T’Rovers | Page 6 | Vital Football

T’Rovers

King, that’s a decent summary of the game. However, I don’t agree that there was any change in the manager’s mindset from being ‘negative and cowardly’ to ‘brave old Cook’. I wonder whether a lot of people just see it that way so that it fits with their own narrative.

It’s funny how when we are on a losing streak Cook is being all negative and scared to attack but we win and suddenly it’s because he did what we all said he should be doing and went for it. The reality is that the team were set up no more positively on Wednesday than we were on Saturday. In fact, in the first half on Saturday we were arguably better than we were in the first half against Blackburn. The only difference was that we didn’t put the ball in the back of the net against Reading and because we didn’t the game fizzled out. When we scored on Wednesday suddenly the confidence came flooding back and we looked like our old selves.

That’s the difference, confidence, form, something just clicks and suddenly the players find that extra yard and the sharpness in their passing comes back and they want the ball again and players get forward and aren’t worried about leaving gaps at the back anymore. I’m not doing Cook down here by saying he didn’t make any amazing tactical decisions, yes he tinkered with things a bit (switching Roberts & Byrne) but he didn’t suddenly say “let’s throw everybody forwards”. He didn’t make Vaughan suddenly win everything in the air nor did he make Windass have his best game for us or turn Morsy back into the player he was last season.

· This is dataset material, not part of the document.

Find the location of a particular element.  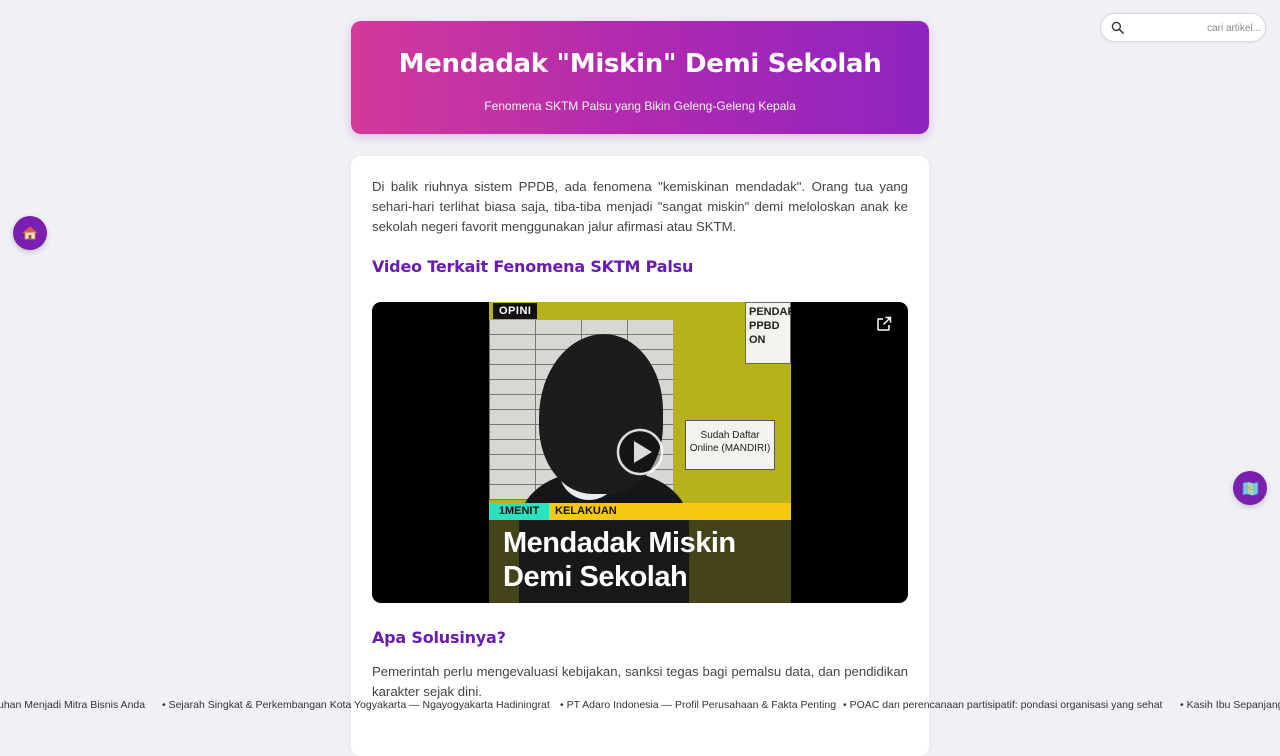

A couple of weeks ago Naismith and Windass weren’t fit to burn but now we’ve seen that with a bit of confidence and a run in the team they aren’t as bad as some people think. Same with Robinson, he went from being the best thing since sliced bread to not fit to wear the shirt in a matter of weeks. He’s a young lad on a bad run of form, that’s all.

I get what you’re saying about how he made a more positive substitution by bringing Macmanaman on but the difference was we were 2-0 up. It’s easy to bring on a flair player at that point when the momentum was with us and we were looking a threat. To counter that he did actually bring on Connolly as well, at the same time, to try and protect the lead.

Rather than changing his methods Cook, to his credit, has stuck with things and has had faith in the players to turn it around, which is what they’ve done. If you listen to the official podcast a couple of the players mention that he’s had them doing extra training and they have trained harder than they ever have and Cook has reminded them about what made them a good team in the first place.

Cook has resisted the calls to go for it and throw caution to the wind and I think he’s been right to do so. I don’t think he’s been overly negative he’s just been trying to find the right balance whilst having his main front 4 out, with the injuries mounting up and with us playing all of the top four over the course of this run. Over the last few weeks we’ve had players out of form, with no confidence, who have hardly played this year, making individual errors but people want us to throw caution to the wind and go for it. Football doesn’t work like that and we’d have been smashed 4 or 5 nil a couple of times. Even the great managers don’t play themselves out of a bad run that way.

While confidence, mistakes and form plus quality of opposition play a massive part there were was a noticeable change in tactics from the start of our season to the games during our difficult run.

Specifically
- On goal kicks the centre backs used to pulled wide, Morsy and Evans came deep centrally and the full backs pushed wider and higher to give us little triangles to play the ball out from the keeper. During the bad run the centre backs still went wide but Morsy and Evans and the full backs all went to the half way line to seemingly get set to battle for long balls knocked down and it meant the centre backs had no way to play the ball out on the deck. Resulting in more long balls.

- the high press which effectivly forced opposition centre backs to long ball it under pressire stopped and we allowed the opposition more time and space until they got much higher up the pitch before we pressed as hard which gave them more options on the ball and allowed them to play it out.

- the full backs stopped overlapping as much at our best our full backs were so aggressive they were like wingers. They seemed more worried about gaps behind them than earlier and with no natural wingers we lose all our width.

- we switched to more of a flat 4-4-2 with a narrow midfield rather than 4-2-3-1, this effective switch from 4 to 3 layers made it harder to play in between the opposition lines and easier for the opposition to play through us.

- the attack mid stopped making runs to support the strikers and it left the forward line isolated. Likely as they didnt believe we'd win the long balls and were afraid of the counter.

At the start of the season we were fearless we were so aggressive at pushing forward we left ourselves open at the back. We were the no 1 team in the league for chance creation, free scoring and conceeding loads. Clearly we decided to sacrifice some of that attacking to tighten upat the back to reduce risk of the counter which was fair enough. But we miscalculated and lost the balance and went too far in the other direction. We appeared to became so worried about getting hit on the counter that we massively reduced our attacking play and the minor tweaks to the style mentioned above had a significant negative impact.
 
Personally, I'd put the poor run/form down to:
- Windass missed the penalty at Millwall
- We then lost
- In following games, we didn't take our chances
- The more we lost, the more the players lost confidence
- and the more we struggled the more the fans got on the backs of the players.

I don't think tactics or formation have changed much ........ not deliberately, anyway.